Tarô e psicologia
O tarô e a psicologia se encontram em torno da noção de arquétipo, desenvolvida por Carl Gustav Jung: as figuras do tarô encarnariam padrões universais da psique (a Mãe, o Sábio, a Sombra). Nessa abordagem, a leitura funciona por projeção: as imagens servem de suporte para aquilo que a pessoa deposita nelas, e a tiragem se torna uma ferramenta de exploração de si, um espelho, nunca um veredicto.
Jung e os arquétipos
Carl Gustav Jung não escreveu um tratado do tarô, mas via nas suas imagens representações de arquétipos, esses padrões que todas as culturas contam. Sallie Nichols desdobrou essa intuição carta a carta: a travessia dos maiores se torna ali um caminho de individuação, o movimento pelo qual você se torna, aos poucos, quem você é.

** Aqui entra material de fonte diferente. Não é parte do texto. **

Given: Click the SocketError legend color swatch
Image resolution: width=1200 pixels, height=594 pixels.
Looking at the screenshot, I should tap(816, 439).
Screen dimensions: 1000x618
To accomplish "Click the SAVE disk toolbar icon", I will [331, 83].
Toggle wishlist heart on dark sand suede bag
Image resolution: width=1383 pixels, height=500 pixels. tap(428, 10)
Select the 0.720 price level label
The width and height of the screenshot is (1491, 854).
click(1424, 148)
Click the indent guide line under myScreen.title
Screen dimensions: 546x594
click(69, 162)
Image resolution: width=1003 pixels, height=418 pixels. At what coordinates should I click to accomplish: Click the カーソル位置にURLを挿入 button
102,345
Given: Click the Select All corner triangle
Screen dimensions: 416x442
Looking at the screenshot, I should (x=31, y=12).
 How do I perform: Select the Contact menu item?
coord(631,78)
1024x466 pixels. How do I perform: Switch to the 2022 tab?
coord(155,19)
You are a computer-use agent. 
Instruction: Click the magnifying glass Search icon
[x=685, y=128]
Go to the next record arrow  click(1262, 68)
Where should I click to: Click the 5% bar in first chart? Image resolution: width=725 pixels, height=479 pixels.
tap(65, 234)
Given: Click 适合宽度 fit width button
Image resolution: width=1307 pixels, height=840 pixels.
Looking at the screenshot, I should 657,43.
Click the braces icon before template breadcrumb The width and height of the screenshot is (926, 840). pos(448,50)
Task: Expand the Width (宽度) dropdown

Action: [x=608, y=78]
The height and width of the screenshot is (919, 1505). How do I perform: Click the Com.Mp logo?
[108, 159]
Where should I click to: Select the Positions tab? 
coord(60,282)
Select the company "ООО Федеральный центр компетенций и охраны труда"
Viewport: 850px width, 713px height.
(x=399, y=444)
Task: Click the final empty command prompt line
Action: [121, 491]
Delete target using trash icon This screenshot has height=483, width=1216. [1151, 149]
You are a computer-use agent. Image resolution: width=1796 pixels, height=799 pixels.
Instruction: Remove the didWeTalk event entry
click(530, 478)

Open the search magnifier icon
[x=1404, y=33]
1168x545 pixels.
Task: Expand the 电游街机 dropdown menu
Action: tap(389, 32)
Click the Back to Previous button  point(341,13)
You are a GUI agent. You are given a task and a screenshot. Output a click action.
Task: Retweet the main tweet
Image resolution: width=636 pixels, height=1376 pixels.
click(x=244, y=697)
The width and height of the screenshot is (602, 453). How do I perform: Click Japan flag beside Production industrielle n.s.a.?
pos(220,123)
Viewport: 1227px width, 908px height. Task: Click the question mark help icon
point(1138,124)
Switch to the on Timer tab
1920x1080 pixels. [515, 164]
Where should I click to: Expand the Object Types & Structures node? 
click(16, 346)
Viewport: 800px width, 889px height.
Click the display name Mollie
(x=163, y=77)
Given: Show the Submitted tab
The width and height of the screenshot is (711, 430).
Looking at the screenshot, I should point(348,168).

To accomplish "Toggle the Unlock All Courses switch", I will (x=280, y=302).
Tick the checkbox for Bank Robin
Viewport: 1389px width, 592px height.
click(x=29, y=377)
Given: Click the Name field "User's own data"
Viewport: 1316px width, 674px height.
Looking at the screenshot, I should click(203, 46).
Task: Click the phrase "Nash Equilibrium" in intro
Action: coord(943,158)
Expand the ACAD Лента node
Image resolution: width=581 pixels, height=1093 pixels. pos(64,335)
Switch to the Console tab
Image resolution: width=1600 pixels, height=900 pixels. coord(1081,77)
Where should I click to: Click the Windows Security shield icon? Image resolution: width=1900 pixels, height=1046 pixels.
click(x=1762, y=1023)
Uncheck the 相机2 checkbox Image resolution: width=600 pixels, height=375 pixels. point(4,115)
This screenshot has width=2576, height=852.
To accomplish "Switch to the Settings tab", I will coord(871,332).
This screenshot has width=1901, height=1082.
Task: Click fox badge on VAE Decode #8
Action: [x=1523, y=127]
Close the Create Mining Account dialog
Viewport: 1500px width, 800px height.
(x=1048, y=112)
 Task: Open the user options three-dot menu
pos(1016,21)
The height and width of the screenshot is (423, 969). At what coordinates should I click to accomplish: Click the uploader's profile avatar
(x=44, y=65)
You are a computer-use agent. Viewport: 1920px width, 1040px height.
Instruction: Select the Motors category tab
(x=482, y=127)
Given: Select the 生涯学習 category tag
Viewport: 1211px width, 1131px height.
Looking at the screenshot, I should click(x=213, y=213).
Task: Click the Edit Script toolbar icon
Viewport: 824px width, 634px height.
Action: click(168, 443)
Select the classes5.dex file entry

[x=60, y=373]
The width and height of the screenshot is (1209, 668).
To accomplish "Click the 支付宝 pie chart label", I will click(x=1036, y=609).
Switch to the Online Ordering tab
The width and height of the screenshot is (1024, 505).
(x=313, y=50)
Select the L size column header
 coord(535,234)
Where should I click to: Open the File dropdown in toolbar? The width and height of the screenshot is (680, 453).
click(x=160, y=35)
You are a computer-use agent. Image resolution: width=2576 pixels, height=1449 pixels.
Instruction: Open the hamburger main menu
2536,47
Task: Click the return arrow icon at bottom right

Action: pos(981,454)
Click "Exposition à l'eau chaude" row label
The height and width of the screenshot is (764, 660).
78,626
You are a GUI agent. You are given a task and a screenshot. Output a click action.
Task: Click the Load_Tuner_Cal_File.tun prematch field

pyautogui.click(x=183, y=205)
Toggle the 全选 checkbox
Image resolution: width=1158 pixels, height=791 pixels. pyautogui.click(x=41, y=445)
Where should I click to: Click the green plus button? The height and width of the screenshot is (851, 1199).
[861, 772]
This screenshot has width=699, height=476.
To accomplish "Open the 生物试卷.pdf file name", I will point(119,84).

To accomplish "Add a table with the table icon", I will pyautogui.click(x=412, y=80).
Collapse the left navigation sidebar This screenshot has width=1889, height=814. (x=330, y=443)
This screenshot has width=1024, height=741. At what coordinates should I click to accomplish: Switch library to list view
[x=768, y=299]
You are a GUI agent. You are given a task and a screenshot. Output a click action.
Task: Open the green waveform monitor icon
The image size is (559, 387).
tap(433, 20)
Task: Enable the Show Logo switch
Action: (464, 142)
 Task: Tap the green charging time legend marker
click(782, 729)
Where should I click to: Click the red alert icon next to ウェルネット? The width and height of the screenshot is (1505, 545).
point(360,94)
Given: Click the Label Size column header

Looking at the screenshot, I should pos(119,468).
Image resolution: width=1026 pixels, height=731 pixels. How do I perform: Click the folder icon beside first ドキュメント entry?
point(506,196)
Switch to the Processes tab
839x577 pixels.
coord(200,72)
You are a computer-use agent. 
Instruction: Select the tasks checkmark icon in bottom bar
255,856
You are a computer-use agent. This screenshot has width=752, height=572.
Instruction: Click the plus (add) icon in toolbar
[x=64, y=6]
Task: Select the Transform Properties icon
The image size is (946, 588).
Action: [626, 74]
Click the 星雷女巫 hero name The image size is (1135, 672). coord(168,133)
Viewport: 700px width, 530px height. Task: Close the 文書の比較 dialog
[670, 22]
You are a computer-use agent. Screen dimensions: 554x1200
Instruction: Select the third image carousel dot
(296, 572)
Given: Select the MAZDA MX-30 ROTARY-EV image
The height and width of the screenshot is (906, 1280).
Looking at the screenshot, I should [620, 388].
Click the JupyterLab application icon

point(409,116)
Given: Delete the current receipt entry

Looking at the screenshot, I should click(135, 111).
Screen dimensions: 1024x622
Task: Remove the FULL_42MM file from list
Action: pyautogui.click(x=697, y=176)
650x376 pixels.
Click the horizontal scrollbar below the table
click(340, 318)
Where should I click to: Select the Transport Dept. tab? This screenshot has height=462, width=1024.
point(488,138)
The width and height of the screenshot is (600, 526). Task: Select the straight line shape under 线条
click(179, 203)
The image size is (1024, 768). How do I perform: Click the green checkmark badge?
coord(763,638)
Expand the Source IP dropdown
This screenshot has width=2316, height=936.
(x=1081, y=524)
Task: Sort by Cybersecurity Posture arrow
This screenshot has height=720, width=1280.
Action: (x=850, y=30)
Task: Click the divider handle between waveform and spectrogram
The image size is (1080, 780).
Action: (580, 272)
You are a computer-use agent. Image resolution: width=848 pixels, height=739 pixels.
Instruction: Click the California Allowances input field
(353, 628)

A projeção como matéria-prima
Quando você olha uma carta, nunca vê nela exatamente o que outra pessoa veria. O que a imagem desperta em você é a sua própria história se contando. A abordagem psicológica assume plenamente esse mecanismo: a carta é uma tela de imagens onde o seu interior se projeta, e é justamente aí que a leitura trabalha.
O efeito Forer, uma história útil
Em 1948, o psicólogo Bertram Forer entregou aos seus alunos um retrato de personalidade supostamente individual: todos receberam, na verdade, o mesmo texto, e quase todos se reconheceram nele. Essa história lembra que frases gerais sempre parecem nos descrever. Em vez de desqualificar o tarô, ela convida à precisão: o que importa não é que a carta se pareça com você, mas o que você, em particular, reconhece nela.